At the information session, an official from the Ministry of Fisheries and Marine Resource, Elizabeth Ndivayele warned the public against falling prey to con artists claiming to assist the public in acquiring fishing rights.
Ndivayele said the ministry is not charging fees to disseminate information.
“We are only disseminating information through public consultations, but we are not assisting the public to fill in forms,” Ndivayele said.
In addition to the period, the potential applicants also told New Era that they are not happy with the decision not to award fishing rights to Closed Corporations, but only to Proprietary Limited registered companies, saying the process would exclude many members of the public.
The new process would only grant fishing rights to companies registered as Proprietary Limited registered companies, and not to those registered as Closed Corporation, to allow for full transparency in terms of financial and corporation reporting, and for the government to be able to hold fishing rights holders accountable, fisheries minister Bernard Esau had previously said.
Officials from the fisheries ministry advised those who have registered Closed Corporation, to form joint ventures and partnerships through companies registered as Proprietary Limited. Also speaking at the consultation session, the Governor of Oshana Clemens Kashuupulwa appealed the ministry to ensure that the application and evaluation for 2018 is carried out in a fair and transparent manner, where no Namibian is excluded.
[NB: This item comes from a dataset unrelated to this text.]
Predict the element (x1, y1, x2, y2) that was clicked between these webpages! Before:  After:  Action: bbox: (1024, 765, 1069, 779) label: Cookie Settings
Kashuupulwa also expressed content that the government has made provisions for fishing rights to expire after years of being issued.
“Expiry of fishing rights, and the public call that follows such expiry allows the government to affirm the fact that our fisheries belongs to all Namibians and demonstrate that there is a time when all Namibians can apply and compete fairly for fishing rights,” said Kashuupulwa.
He further said the information sharing session will empower Namibians, to exercise their democratic rights to participate in the application process alongside other Namibians.